Well, yes, Milk was a veteran. A lieutenant junior grade and diving officer who in 1955 received an “other than honorable” discharge over his homosexuality. The following year, at age 33, Milk began a sexual relationship with a 16-year-old boy. One sympathetic biographer wrote that Milk “always had a penchant for young waifs with substance abuse problems.”
But the gay community considers Milk an icon. An openly gay San Francisco city supervisor in the 1970s, Milk held considerable sway with then-Mayor George Moscone. When Moscone refused to reappoint a man named Dan White to the Board of Supervisors, White blamed both men.
On Nov. 27, 1978, White smuggled a revolver into San Francisco City Hall, sneaking in through a basement window. He walked into Moscone’s office and shot him dead, then walked to Milk’s office and killed him too. The murders were widely considered a political assassination, with one victim straight and one gay. But in the late ’70s, with the gay rights movement gaining steam, activists turned Milk into America’s first gay martyr. Since then, Milk has appeared on everything from a U.S. postage stamp to street names, a children’s book, and a biopic starring Sean Penn. Barack Obama awarded him a posthumous Presidential Medal of Freedom in 2009. Now Jennifer Pike Bailey of the Human Rights Campaign is accusing the Trump administration of “wasting time and taxpayer dollars on a desperate attempt to divide our country and politicize our military.”
But politics were already the problem, said one government official, who requested anonymity in order to keep his job. Traditionally, ships were named to commemorate pivotal battles (USS Okinawa), American ideals (USS Independence), commanders-in-chief (USS George H.W. Bush) or important figures in naval history (USS Doris Miller).
Now, though, performative politics has infected ship-naming as it has practically everything else. “What’s happening,” the official said, “is they look at what ship is being built next and name it to make a political statement. That’s how you get a USNS Cesar Chavez.”
What Big Navy officially recognizes as history matters deeply to the rank and file, from commanding officers to the most junior hull tech cleaning out the bilges.

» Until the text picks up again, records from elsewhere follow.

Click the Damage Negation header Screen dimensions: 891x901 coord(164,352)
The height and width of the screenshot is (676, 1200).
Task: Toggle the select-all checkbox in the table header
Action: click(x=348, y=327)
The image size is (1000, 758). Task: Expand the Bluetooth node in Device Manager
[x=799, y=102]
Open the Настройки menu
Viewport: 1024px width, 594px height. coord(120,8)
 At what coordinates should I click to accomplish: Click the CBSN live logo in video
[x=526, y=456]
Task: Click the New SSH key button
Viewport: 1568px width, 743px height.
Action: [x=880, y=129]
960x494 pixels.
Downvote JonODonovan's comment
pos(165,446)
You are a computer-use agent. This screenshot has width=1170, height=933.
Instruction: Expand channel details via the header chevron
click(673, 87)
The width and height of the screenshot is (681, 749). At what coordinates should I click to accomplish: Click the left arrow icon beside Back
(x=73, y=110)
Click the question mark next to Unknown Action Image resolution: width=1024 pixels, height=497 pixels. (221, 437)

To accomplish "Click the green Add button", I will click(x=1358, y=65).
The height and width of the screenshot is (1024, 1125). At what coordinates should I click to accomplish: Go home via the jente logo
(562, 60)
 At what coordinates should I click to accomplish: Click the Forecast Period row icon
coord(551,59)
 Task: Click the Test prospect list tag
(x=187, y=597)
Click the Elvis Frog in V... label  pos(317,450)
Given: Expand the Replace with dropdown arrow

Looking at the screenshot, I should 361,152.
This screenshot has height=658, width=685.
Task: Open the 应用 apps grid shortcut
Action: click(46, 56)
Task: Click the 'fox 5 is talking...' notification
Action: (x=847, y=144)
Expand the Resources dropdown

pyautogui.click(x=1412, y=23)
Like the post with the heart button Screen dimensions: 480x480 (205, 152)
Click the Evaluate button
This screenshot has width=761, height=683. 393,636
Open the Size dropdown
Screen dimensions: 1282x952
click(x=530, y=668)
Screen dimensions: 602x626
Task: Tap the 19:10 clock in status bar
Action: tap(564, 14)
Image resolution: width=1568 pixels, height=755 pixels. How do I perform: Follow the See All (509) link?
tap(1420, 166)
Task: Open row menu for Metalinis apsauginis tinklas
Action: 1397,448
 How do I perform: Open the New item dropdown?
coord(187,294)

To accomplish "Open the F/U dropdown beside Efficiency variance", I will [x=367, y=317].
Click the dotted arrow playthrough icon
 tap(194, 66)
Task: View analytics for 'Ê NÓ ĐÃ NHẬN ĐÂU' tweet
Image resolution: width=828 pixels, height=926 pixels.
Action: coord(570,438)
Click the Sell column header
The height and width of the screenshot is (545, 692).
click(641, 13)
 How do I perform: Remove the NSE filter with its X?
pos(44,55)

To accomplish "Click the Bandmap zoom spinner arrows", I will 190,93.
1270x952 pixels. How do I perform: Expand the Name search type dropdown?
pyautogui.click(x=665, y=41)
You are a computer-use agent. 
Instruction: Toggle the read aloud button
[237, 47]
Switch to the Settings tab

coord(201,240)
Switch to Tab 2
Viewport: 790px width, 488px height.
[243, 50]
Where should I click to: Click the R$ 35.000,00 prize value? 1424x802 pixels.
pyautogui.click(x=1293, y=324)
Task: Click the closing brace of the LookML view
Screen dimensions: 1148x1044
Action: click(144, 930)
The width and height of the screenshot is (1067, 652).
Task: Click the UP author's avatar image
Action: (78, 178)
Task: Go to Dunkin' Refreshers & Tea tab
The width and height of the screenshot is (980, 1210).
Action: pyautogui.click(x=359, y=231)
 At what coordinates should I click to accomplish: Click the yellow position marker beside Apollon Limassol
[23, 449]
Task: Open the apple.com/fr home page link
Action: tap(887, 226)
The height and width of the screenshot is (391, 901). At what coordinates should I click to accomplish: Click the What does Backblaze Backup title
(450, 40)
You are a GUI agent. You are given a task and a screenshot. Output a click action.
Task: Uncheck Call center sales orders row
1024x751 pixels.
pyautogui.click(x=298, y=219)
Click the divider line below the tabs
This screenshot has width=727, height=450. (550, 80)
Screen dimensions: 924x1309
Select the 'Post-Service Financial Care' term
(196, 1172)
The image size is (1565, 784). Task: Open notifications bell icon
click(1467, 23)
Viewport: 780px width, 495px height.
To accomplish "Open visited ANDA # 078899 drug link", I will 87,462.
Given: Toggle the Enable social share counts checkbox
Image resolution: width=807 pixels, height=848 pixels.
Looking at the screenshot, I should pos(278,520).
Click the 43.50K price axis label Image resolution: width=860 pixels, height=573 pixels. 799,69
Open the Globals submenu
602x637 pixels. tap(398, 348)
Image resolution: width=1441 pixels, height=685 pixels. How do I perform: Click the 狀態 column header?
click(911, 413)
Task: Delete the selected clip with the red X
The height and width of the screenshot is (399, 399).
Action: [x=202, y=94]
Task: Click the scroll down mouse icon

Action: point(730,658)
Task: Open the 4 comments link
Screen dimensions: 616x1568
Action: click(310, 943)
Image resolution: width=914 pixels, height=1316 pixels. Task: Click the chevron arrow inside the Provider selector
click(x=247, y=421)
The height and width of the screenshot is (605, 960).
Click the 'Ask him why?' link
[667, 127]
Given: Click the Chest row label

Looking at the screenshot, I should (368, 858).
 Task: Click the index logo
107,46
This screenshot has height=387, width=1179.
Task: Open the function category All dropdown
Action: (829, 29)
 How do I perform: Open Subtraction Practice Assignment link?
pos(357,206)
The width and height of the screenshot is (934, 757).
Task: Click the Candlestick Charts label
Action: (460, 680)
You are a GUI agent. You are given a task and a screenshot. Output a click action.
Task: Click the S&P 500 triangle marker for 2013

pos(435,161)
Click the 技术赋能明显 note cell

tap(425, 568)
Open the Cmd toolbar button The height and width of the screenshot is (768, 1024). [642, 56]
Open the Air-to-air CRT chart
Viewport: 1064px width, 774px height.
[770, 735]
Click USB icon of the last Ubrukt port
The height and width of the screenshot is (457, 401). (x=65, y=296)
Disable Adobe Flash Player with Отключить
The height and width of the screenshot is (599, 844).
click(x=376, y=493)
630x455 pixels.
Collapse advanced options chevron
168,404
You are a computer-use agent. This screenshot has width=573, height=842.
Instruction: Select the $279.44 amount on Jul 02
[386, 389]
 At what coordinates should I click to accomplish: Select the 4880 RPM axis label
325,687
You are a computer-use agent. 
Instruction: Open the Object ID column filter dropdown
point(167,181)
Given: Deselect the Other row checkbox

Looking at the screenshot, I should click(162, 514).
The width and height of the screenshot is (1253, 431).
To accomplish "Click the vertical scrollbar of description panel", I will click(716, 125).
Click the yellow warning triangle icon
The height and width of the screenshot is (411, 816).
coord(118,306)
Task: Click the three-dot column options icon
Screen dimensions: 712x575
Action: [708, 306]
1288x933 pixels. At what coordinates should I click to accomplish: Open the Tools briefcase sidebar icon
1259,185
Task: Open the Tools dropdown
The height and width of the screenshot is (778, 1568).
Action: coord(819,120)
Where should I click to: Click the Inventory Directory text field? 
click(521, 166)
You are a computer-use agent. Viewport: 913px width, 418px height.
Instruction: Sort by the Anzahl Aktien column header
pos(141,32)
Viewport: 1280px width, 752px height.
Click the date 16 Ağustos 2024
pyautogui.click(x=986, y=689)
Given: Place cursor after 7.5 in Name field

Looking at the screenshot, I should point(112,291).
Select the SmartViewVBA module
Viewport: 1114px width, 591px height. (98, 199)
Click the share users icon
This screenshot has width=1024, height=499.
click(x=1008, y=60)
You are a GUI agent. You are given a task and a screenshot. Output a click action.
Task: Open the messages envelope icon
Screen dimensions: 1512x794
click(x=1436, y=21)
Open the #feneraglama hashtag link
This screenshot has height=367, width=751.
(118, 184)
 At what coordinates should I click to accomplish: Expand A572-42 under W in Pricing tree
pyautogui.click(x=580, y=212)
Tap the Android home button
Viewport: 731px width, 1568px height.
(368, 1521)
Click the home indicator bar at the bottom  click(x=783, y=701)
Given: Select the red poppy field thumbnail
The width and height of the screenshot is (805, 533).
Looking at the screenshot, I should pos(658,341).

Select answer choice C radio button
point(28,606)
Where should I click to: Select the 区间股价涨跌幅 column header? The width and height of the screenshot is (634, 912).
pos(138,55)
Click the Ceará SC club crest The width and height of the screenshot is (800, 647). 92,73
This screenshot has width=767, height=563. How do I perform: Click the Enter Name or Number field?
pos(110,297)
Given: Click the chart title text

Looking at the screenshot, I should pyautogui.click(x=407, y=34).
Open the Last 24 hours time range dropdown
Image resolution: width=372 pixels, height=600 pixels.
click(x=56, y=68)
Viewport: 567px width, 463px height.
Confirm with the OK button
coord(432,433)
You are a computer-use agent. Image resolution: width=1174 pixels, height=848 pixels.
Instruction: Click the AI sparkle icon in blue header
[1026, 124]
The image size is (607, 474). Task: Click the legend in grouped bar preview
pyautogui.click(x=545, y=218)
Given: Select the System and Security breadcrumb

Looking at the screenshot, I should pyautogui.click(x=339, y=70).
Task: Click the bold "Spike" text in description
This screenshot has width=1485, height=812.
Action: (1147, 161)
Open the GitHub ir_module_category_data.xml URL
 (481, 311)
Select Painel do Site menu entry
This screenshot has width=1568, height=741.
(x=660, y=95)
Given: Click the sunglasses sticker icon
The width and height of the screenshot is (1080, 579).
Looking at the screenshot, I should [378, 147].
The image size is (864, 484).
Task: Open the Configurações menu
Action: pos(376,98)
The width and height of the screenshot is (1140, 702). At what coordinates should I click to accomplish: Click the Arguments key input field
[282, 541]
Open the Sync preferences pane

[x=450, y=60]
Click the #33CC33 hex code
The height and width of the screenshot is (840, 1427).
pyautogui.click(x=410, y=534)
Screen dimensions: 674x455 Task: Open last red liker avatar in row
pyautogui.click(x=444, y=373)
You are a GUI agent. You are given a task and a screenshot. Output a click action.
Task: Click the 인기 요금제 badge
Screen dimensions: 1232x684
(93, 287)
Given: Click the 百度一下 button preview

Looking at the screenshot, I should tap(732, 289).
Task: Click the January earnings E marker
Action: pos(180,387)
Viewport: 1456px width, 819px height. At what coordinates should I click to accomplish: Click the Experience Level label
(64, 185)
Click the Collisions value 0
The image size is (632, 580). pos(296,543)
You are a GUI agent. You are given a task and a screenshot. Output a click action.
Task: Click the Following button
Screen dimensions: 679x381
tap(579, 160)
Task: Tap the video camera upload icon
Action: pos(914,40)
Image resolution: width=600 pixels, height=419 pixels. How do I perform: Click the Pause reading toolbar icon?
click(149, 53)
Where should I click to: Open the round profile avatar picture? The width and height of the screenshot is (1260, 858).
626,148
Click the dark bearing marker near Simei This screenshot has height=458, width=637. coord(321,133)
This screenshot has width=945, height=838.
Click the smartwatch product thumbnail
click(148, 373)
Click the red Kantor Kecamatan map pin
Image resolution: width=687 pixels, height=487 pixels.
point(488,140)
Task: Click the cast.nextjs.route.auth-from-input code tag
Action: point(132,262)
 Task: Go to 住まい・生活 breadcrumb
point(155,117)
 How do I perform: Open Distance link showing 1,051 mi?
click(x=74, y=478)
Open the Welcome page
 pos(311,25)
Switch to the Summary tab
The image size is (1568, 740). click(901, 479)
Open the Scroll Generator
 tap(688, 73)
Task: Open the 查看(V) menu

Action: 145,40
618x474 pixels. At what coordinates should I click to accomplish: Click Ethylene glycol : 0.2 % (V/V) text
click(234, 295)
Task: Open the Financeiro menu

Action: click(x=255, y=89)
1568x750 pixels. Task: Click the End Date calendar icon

“For those who have served on a U.S. naval ship, there’s always history around it,” retired Master Chief Gordon Carlon told me. “On the quarterdeck, there’s usually a plaque explaining the significance of the ship’s namesake. People on the ship are proud of that, and they talk about it.” Had he been assigned to the Harvey Milk, “I’d serve my country proudly and lead sailors to the best of my ability, and all of that.” But he wouldn’t talk much about the ship’s namesake because, in short, its namesake would not make him proud.
In military units, there is an esprit de corps that develops around the unit’s history. Think of the Army’s 101st Airborne of Band of Brothers fame, which charged across Europe trailing victory in its wake. More than 80 years later, the guys I know who served in the 101st take immense pride in adding their own chapters to such a glorious history.
Several of the USNS ships set for rebranding are named for undisputed civil rights heroes, such as Congressman John Lewis, who led 600 peaceful protesters over the Edmund Pettus Bridge in Selma, Ala. But their history is not naval, or even military, history. Still, Hegseth’s critics have claimed in fiery language that the administration is acting out of bigotry.
But Hegseth, a veteran himself and an outspoken Christian, says he wants to reestablish a “warrior culture” in America’s military. And despite more than a decade of official “reeducation” designed to get military personnel to accept homosexuality as a legitimate part of that culture, sailors I spoke with still consider sodomy—and pedophilia—unacceptable and immoral.
One told me, “I would not be proud to walk around in a Navy ballcap that said USS Harvey Milk.” Another said, “It might make me throw up in my mouth a little.”